Is There Data or Not? | Using XML with Legacy Business Applications

It is customary to specify that certain data must be present in a document before it can successfully be imported into a business application. Many people coming from an EDI background are very accustomed to having their EDI systems verify that essential information like purchase order numbers and item IDs are present in a message. They look to schemas and schema validating parsers to help them enforce these types of constraints. However, things in this area don't quite work as many people expect. I can best show this with an example.

Let's consider a simple invoice. Our customer requires us to send them back their original purchase order number when we send them an invoice electronically . They have set their PurchaseOrderElement to be mandatory, using a min Occurs Attribute with a value of "1" in the xs:complexType sequence where it lives. It is a string field since their purchase order numbers have a mix of alphabetic and numeric characters . Which of the following PurchaseOrderNumber Elements do you think will pass their invoice schema's validation constraints, and which do you think will fail?

<PurchaseOrderNumber>AZ-39AAY</PurchaseOrderNumber>
<PurchaseOrderNumber> </PurchaseOrderNumber>
<PurchaseOrderNumber></PurchaseOrderNumber>
<PurchaseOrderNumber/>

If you understood the schema constraint as saying that a purchase order number must be present, you would think that cases 2,3, and 4 would fail. If you were from an EDI background, you would probably think that cases 3 and 4 would fail and that case 2 might not even be legal XML. However, you would be wrong. If you said that none of the cases would fail and all of them would pass, you win the bonus prize!

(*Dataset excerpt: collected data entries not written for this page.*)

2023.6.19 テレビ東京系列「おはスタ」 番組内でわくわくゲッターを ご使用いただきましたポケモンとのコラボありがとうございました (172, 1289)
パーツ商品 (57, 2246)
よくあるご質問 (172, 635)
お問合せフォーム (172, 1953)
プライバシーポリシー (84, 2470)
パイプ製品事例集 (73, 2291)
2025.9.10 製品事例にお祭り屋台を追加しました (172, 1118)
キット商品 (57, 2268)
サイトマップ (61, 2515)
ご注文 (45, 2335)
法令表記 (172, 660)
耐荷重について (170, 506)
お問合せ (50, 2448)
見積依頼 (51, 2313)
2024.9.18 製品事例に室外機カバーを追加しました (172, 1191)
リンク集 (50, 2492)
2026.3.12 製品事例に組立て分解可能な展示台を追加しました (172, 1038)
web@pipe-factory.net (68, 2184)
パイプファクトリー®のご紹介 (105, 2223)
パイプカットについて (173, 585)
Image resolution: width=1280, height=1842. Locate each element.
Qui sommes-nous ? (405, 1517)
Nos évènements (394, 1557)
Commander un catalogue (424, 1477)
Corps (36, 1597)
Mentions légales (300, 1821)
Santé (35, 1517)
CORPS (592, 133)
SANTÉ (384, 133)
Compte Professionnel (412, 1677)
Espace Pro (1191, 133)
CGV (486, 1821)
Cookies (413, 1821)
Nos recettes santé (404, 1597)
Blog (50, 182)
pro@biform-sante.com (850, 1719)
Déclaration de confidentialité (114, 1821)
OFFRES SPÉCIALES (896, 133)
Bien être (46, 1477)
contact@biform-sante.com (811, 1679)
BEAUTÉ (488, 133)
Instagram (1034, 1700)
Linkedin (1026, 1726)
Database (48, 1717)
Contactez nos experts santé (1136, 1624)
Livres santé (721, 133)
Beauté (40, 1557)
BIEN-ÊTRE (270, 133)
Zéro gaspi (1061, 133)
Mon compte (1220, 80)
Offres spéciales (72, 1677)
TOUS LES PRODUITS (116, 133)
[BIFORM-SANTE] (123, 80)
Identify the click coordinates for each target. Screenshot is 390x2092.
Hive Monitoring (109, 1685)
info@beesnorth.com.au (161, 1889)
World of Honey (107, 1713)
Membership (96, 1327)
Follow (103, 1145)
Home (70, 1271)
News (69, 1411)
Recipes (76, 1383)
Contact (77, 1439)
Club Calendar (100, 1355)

Especially in the EDI world, saying that a data element is present is synonymous with saying that there is data in the data element. This is not the case with XML, at least not for string Elements. The empty Elements in cases 3 and 4 satisfy the minOccurs of one constraint. Case 2 may not be so obvious. The string data type allows any Unicode character to be present in the Element, including spaces. So, a single space is valid. In EDI a single space in a data element is not valid.

There are two ways to get around this problem. The easiest is to use the token data type instead of string. Token does not allow leading or trailing spaces or any other whitespace beyond a single space between other strings of characters. However, if you think someone might do something like use two or more spaces between a first and last name , you have to fall back to the other method. Create a new simple type, derived by restriction from string, with a pattern facet of at least one character that isn't a space. Then, use that wherever you want to have at least one nonspace character. Here's an example of how this might be done.

Example of a Type Requiring at Least One Nonwhitespace Character in nonSpaceString:xsd

 <xs:simpleType name="nonSpaceString">   <xs:annotation>     <xs:documentation>       This is a type, derived from string by restriction, that       requires at least one nonwhitespace character to be present.     </xs:documentation>   </xs:annotation>   <xs:restriction base="xs:string">     <xs:pattern value=".*\S.*"/>   </xs:restriction> </xs:simpleType>

There are many ways to write the regular expressions used in pattern facets. In this particular example I describe a string that starts and ends with zero or more characters other than the new line or carriage return. This is indicated by the .* notation. The \S notation, bracketed in the middle, indicates a single character that is not a whitespace character. (The \s notation is a "multicharacter escape" that indicates a character from the class of whitespace characters. This class, or set, is composed of the space character, tab, new line, and carriage return. Capitalizing it to \S indicates any character that is not in that class.)

I don't know whether people just aren't aware of this problem, are concerned about the processing overhead of pattern validation, or just don't care. But I have yet to see any schemas that enforce this type of constraint.

It is important to note that this problem occurs only with the string data type. The other commonly used built-in data types don't have this problem (at least not with most parser APIs!).

So, with any luck you should now be able to read and understand most schemas you will encounter. The next chapter will show programmers how to code to use schemas. In doing that we'll add validation capability to the two utilities we developed in Chapters 2 and 3.